## [WHAT TO WORK ON]
Transcribe, exactly and without pictures, the lines below from the line with "You are a computer-use" to the line with "This screenshot has width=953, height=544.", both ends included, and no others.

## [GIVEN INFORMATION]
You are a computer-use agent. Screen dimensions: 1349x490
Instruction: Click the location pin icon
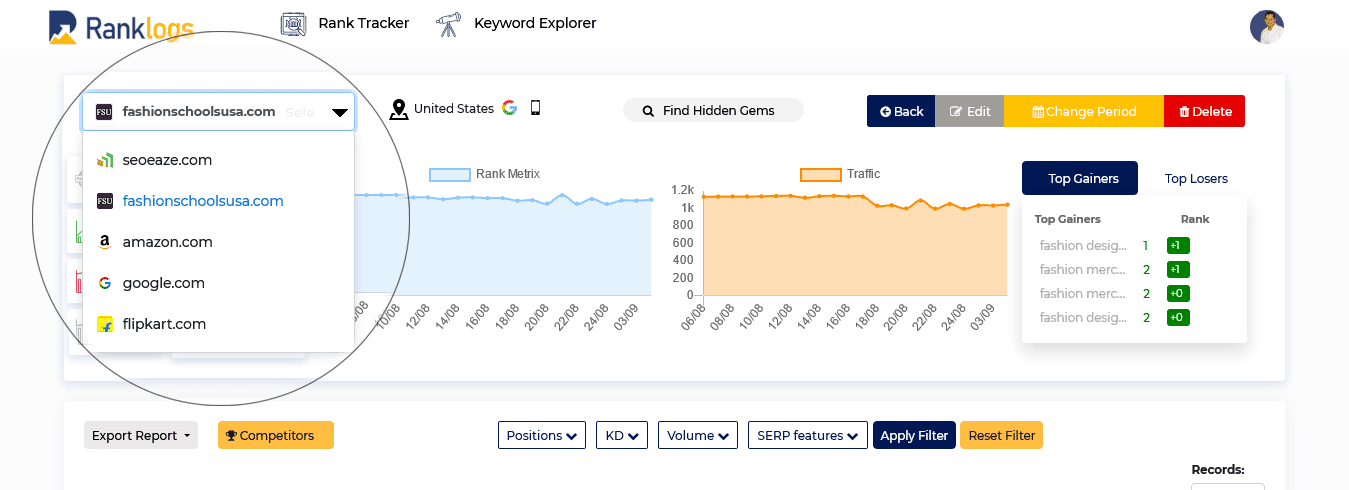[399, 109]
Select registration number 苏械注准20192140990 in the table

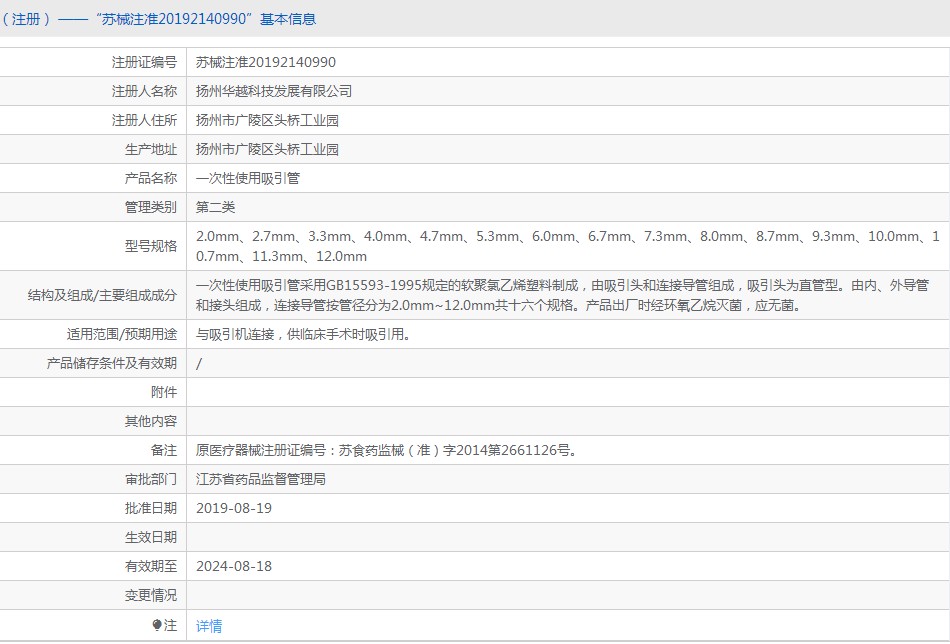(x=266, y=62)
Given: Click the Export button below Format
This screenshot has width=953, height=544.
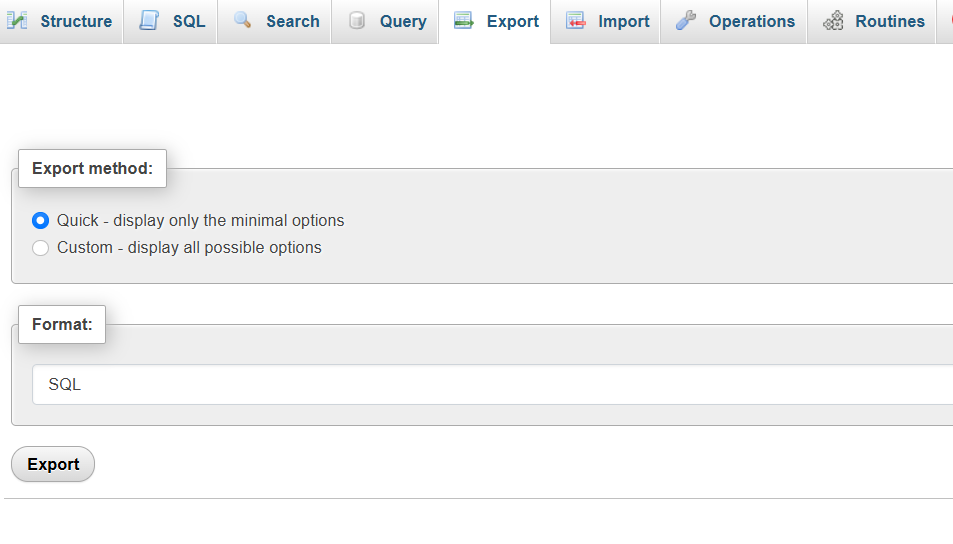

---

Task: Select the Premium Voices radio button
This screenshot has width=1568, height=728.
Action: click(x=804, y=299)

## [ANSWER FOR THE TASK]
You are a computer-use agent. Screen dimensions: 1349x490
Instruction: Click the location pin icon
[399, 109]
Select registration number 苏械注准20192140990 in the table

(x=266, y=62)
Given: Click the Export button below Format
This screenshot has width=953, height=544.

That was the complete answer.